Re: Proposal - Reduce HTTP2 frame length from 16 to 12 bits from 陈智昌 on 2013-05-28 (ietf-http-wg@w3.org from April to June 2013)

From: 陈智昌 <willchan@chromium.org>
Date: Tue, 28 May 2013 16:25:39 -0700
To: Roberto Peon <grmocg@gmail.com>
Cc: James M Snell <jasnell@gmail.com>, HTTP Working Group <ietf-http-wg@w3.org>, Patrick McManus <mcmanus@ducksong.com>
Message-ID: <CAA4WUYhOnocH7nxX=ZmzH8jyygF_JAaYzTezCWFXP1XdTUEgKg@mail.gmail.com>
Just to be clear, I don't feel too strongly here. I do want to address a
point as I feel my previous point was lost.

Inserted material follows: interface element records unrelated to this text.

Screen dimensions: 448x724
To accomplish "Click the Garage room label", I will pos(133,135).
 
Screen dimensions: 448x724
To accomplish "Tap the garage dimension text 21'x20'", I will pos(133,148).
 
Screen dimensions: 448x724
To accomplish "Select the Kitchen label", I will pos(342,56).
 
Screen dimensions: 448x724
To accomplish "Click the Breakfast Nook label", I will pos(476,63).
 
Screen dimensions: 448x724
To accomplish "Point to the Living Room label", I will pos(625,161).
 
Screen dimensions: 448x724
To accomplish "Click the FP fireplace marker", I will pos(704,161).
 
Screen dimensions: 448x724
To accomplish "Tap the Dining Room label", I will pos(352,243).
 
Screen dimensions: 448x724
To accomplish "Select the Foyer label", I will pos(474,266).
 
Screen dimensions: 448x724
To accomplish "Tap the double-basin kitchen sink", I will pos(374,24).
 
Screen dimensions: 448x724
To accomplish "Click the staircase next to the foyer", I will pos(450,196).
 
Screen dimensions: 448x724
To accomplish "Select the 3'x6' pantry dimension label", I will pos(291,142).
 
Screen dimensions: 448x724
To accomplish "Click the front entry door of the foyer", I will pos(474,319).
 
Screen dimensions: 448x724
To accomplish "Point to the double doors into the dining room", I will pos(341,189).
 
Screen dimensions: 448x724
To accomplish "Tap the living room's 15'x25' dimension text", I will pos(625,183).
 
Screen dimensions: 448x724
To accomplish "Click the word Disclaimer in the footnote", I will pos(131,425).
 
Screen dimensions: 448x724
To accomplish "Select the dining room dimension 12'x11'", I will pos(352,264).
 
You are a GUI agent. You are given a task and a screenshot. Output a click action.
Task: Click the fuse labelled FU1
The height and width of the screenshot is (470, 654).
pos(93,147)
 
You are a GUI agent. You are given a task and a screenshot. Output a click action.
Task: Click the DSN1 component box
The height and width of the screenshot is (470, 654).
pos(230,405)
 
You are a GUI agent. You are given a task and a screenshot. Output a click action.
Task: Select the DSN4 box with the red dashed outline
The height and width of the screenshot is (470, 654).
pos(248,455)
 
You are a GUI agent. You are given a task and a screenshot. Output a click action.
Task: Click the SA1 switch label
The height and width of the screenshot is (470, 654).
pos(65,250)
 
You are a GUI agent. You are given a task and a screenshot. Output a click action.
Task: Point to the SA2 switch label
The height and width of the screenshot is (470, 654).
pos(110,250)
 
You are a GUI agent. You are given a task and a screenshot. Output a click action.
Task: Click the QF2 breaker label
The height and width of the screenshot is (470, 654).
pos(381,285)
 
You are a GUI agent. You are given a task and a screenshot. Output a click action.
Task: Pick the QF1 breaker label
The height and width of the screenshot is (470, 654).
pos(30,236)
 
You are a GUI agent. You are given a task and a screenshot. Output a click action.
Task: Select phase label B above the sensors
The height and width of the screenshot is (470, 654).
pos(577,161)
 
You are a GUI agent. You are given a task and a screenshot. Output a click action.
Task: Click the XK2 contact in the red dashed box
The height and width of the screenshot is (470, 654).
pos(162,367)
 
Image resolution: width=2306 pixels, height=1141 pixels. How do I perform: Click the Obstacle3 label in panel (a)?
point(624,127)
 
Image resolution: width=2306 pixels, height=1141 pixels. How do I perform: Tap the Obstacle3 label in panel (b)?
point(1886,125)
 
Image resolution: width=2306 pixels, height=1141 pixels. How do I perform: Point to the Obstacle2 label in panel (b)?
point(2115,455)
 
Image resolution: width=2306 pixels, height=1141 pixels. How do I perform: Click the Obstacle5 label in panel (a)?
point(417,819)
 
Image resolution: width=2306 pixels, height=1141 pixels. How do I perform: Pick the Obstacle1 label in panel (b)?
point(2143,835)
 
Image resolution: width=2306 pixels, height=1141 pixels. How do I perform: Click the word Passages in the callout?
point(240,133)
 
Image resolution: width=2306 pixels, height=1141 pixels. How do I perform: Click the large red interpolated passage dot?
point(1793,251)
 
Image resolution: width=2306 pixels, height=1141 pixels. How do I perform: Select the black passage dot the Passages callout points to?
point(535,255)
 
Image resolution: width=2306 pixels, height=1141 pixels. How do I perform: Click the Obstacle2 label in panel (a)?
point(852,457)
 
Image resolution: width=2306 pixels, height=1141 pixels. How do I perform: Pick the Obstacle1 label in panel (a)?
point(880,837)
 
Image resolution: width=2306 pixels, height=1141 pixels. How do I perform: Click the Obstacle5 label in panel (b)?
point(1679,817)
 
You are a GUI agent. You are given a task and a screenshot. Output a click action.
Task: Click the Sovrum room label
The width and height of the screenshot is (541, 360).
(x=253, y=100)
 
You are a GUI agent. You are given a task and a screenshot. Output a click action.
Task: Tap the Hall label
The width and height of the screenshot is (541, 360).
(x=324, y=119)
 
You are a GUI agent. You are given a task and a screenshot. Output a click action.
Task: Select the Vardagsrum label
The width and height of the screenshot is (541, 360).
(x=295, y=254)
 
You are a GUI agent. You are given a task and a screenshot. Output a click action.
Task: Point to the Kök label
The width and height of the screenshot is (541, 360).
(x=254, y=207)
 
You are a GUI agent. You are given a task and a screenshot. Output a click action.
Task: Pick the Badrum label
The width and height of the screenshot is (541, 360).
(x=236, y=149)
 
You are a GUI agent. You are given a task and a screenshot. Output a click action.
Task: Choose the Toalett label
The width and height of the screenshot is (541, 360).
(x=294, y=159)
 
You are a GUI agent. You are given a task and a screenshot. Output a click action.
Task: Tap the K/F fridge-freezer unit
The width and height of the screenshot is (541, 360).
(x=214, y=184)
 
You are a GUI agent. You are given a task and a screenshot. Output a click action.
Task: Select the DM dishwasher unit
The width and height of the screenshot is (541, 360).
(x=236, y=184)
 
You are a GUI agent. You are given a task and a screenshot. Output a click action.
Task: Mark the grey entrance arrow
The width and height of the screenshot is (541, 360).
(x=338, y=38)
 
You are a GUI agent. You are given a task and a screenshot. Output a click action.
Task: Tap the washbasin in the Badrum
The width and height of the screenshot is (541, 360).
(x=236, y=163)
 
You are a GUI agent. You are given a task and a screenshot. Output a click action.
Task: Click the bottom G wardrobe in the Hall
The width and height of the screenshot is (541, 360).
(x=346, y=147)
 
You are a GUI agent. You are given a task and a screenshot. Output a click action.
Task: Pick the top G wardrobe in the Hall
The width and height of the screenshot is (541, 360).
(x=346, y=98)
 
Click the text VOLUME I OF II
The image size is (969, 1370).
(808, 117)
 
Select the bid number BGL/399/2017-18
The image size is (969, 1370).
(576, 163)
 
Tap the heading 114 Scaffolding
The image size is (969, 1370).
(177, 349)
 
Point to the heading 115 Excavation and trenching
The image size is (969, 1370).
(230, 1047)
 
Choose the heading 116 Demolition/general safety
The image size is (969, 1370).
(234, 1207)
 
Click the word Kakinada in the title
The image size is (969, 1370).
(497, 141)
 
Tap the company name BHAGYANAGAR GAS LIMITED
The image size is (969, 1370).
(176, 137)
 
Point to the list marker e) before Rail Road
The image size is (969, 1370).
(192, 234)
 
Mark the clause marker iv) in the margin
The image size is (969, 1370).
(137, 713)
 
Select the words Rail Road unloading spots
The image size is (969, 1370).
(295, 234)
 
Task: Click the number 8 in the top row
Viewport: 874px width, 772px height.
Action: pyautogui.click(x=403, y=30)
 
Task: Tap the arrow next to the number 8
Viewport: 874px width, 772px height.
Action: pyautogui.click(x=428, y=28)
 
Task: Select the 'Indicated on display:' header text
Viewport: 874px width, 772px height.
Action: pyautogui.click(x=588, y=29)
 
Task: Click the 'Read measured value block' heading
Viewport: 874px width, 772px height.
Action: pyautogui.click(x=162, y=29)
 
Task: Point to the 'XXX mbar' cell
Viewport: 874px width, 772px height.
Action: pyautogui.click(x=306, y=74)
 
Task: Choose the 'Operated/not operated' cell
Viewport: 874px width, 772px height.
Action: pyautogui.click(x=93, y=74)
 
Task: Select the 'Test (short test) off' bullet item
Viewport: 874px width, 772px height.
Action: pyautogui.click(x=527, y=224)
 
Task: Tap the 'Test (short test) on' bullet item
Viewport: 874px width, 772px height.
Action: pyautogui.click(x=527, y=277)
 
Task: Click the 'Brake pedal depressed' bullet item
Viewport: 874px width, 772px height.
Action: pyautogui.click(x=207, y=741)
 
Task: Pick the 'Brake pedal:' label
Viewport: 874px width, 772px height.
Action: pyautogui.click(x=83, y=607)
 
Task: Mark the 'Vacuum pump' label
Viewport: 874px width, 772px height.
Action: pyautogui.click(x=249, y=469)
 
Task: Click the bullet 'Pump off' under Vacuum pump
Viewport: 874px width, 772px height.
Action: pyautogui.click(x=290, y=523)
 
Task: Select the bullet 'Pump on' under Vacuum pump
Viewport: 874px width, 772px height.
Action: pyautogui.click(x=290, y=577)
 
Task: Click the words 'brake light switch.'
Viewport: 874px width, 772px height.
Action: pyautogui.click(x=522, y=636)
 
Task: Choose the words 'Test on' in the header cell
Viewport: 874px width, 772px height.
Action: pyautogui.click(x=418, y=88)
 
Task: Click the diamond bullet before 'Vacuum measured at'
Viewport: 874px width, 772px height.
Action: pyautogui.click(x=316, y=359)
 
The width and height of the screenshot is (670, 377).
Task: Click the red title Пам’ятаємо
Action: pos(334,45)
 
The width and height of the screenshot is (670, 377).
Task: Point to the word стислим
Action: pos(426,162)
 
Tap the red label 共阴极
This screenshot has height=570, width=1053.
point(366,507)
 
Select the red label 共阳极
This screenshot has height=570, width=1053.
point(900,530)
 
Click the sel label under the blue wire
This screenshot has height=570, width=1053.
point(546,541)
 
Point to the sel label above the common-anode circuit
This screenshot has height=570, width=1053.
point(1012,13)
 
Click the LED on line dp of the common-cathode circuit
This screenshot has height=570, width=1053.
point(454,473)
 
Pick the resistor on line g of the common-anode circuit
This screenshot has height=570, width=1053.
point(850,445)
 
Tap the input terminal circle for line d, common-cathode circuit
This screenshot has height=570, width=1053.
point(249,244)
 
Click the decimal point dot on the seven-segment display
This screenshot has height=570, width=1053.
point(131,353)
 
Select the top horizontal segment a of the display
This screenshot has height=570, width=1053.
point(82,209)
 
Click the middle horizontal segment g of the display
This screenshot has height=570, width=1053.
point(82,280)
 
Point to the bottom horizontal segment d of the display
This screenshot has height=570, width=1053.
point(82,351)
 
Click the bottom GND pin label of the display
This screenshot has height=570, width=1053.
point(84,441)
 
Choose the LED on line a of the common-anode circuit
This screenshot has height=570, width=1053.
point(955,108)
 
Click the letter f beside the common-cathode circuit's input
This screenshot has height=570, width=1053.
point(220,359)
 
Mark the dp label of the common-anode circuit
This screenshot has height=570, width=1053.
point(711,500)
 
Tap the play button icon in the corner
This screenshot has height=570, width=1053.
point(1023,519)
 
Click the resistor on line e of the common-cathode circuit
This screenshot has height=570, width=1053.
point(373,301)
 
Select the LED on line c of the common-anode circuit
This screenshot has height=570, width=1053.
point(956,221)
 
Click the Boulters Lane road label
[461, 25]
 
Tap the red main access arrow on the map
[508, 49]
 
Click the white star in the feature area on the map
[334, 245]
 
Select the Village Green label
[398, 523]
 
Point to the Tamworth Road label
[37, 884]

On Tue, May 28, 2013 at 1:12 PM, Roberto Peon <grmocg@gmail.com> wrote:

> responses inline
>
>
> On Tue, May 28, 2013 at 12:16 PM, William Chan (陈智昌) <
> willchan@chromium.org> wrote:
>
>> On Tue, May 28, 2013 at 11:50 AM, James M Snell <jasnell@gmail.com>wrote:
>>
>>> On Tue, May 28, 2013 at 11:41 AM, Roberto Peon <grmocg@gmail.com> wrote:
>>> > As a reverse proxy, I've seen properties for which 4k writes/reads
>>> were too
>>> > small and induced latency increases.
>>> >
>>>
>>> I haven't played with this part too much yet but this is my general
>>> suspicion also.
>>>
>>
>> Can you guys clarify this in more detail? Specifically, where the latency
>> comes from. I have ideas, but I'd rather than an authoritative explanation.
>>
>
> It always comes down to the cost of the context switches (i.e. syscalls)
> and the locking that must be done in the lower layers of the IO stack.
>

Thanks for the clarification, I suspected it was the write()/read() cost,
which I assume is what you mean by syscall.


>
>
>>
>>>
>>> > Admittedly, frame size doesn't have to be the same as read/write size,
>>> but
>>> > it certainly does encourage that implementation (which is, I think, the
>>> > point of smaller max frame size that you proposed).
>>>
>>
>> You're right that it does encourage that implementation. Just like a
>> larger length encourages just naively breaking up frames into that max
>> frame size and thus hurt responsiveness. Which one is likelier to cause
>> worse overall "performance" (I know this is vague, since people care about
>> different aspects of perf)? What we want to do is have the most reasonable
>> default behavior, with the ability for performant implementations to tune
>> without unreasonable difficulty. I believe we're mostly focusing here on
>> optimizing the naive implementations, not the highly tuned implementations.
>>
>
> Remember that I'm the one who proposed the smaller max frame size in the
> first place (now a fair while ago)? :)
>

I don't believe I've said anything that would imply I forgot that :)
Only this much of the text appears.